• Square-facebook

One Pharmacist’s View

Time to read
2 minutes
Read so far

One Pharmacist’s View

To Be or Not to Be

Posted in:

Sometimes this old Shakespearean quote applies to us. It sure did to people in Allen in 1938—a tough year for people here in Mustang land. I know it was for the Bullard’s. The business dad worked at in Allen was shuttered and gone. Whipped away by the dusty winds of the Great Depression. Finally, he found a job in Centrahoma. My brother Gerald said, “It had to be the poorest place I’ve ever seen.”

Like most Oklahoman’s, we survived. Barely. But by 1940 dad made another change in directions. He bought the old Brown Grocery Store on Highway 3. It was a step up, economically. But for mom it was hard times— as usual. The big gripe I heard from her wasn’t the lack of money, or food or stuff. She missed living in Allen. At least, she would say, in Allen we had flushing toilets, running water and natural gas. But hardships continued at the grocery. Outdoor toilet. No water. A man hauled us our drinking water in a horse-drawn wagon. Tasted funny. But no flushing toilet, and no running water.

Then there was the stove. This new one we had ran on kerosene. She was deathly afraid it would blow us all to smithereens. That’s what one of her friends had predicted to be our destiny. The stove got the heave-ho. A less than beautiful wood burning stove made its appearance. At least, mom said, “it won’t explode.” I was about grown before I found out that coal-oil (kerosene) was less explosive than nitroglycerin or airplane gasoline. For several years one of my chores was carrying in stove wood for mom’s stove. A stove she managed to cook thousands of fairly tasty meals. But wait.

A mere four years later, the stove issue would again, rear its ugly head. We had moved again— this time to Stonewall. A wonderful place which like Allen provided a city water system and indoor toilets. Man, life was good. But dissent was brewing even before the move was complete. Mom demanded and got a new electric cook stove. The reason for electric? It wouldn’t explode and kill us all. The shiny new range with its bells and whistles was delivered and quickly cooked on. No stove wood required. But dad worried aloud about what it cost to cook with that electricity.

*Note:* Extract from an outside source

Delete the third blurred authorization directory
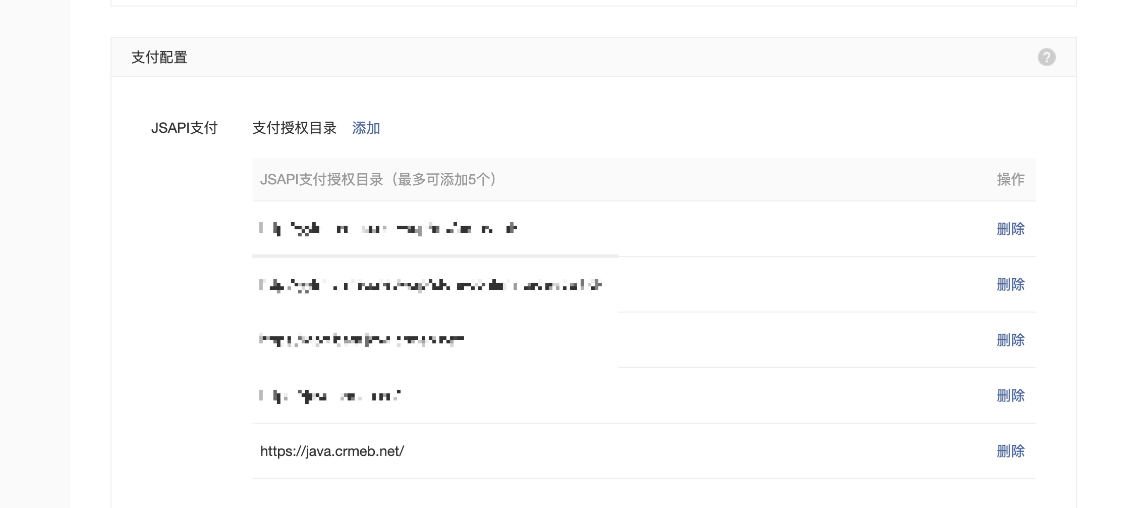 (1010, 340)
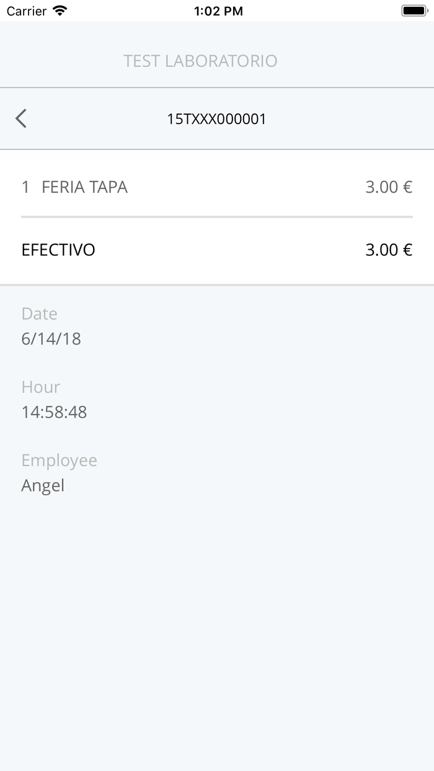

When dad bought this electric marvel Mr. Whittle (owner of Whittle’s appliances in Ada) registered dad’s name in the drawing for a new Tappan gas range. Hold on, you’re getting ahead of me. It was weeks later that Whittles called and said (of course) that he had won this wonderful new Tappan gas range. It was quickly delivered, installed and hooked up. While mom was in the back bedroom with a cold rag on her head, dad quickly sold the cursed electric. The big Tappan had a clock in its center panel. All sorts of pilot lights and even a light on its elaborate instrument panel. I loved it. Mom, of course hated it. She predicted that it would soon explode and kill us all.

Mom didn’t like those pilot lights burning all the time either. But dad prevailed on her to leave ‘em be. She devised her own method of lighting the oven. She was terrified of the oven. Lighting the oven became her own invention. She would turn the knob to the desired temperature. Then, she would strike a big kitchen match and toss it into the hissing oven. A satisfying poof responded, and it was lit. Dad wasted a lot of time explaining what could come of this. It was something like her theories on the kerosene stove. Blow us all up.

So of course, the day finally came. After the 3 rd match was struck more than a poof resulted. The resulting explosion sent her back, her apron ablaze and by the next day, her precious electric was back in its place. We didn’t even need matches after that, and we all lived happily ever after that. No gas dryer either.

Hope all is well in your daily lives, and you don’t strike out—like my poor old dad always did. Be sure and go to church Sunday.